Quelques jours auront suffi pour faire passer Seen Live du statut de nouvelle application communautaire à celui de petit PMU des angoisses contemporaines de la scène.
Présentée comme un « Letterboxd for clubbing », l’application permet de conserver la trace des artistes que l’on a vus, des événements auxquels on a participé et des souvenirs qui dorment généralement au fond d’une galerie de téléphone. On peut y ajouter des photos, suivre d’autres utilisateurs et découvrir de nouvelles performances. Jusqu’ici, l’idée est assez séduisante. Beaucoup de clubbers seraient probablement incapables de reconstituer la moitié des line-ups vus au cours des dix dernières années.
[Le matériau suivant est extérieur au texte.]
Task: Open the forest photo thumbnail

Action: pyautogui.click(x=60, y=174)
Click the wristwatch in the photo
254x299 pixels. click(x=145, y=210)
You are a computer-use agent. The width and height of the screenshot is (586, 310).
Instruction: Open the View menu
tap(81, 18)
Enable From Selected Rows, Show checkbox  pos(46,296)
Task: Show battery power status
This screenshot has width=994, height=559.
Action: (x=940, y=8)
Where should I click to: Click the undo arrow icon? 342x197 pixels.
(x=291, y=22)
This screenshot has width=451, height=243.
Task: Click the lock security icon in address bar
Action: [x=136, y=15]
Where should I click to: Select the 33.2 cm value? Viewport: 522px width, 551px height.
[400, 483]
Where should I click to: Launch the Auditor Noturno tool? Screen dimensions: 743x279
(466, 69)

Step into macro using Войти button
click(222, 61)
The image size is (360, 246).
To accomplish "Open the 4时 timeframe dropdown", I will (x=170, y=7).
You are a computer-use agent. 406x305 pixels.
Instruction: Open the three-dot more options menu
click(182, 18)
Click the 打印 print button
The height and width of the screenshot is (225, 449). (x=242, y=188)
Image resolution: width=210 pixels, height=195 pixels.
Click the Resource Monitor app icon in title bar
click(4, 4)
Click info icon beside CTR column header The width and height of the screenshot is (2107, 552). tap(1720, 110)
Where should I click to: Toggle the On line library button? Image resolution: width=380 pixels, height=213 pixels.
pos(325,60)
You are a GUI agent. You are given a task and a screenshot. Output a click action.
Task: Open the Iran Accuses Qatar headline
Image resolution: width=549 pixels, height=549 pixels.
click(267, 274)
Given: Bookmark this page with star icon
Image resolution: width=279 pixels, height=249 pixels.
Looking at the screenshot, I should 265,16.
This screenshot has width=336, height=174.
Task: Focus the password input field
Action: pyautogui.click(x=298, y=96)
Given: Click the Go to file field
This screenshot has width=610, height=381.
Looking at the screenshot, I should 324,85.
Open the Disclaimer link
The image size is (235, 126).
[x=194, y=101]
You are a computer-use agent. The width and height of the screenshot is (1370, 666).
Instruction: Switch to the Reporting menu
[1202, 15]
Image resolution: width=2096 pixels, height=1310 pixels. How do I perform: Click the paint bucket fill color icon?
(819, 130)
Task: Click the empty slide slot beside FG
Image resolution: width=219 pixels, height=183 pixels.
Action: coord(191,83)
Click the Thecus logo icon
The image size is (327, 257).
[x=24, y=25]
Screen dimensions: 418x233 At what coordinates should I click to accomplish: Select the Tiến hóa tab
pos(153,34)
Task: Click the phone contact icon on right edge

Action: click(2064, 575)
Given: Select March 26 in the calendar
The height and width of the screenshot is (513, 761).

Le projet a basculé avec ses cinq étoiles. Seen Live ne proposait plus seulement de se souvenir d’une soirée, mais de noter les DJ sets, les concerts et les festivals. Après les premières critiques, ses créateurs ont annoncé à Resident Advisor que cette fonction serait retirée. Les internautes avaient notamment alerté sur les risques de faux avis, de campagnes coordonnées et d’attaques visant les femmes de l’industrie.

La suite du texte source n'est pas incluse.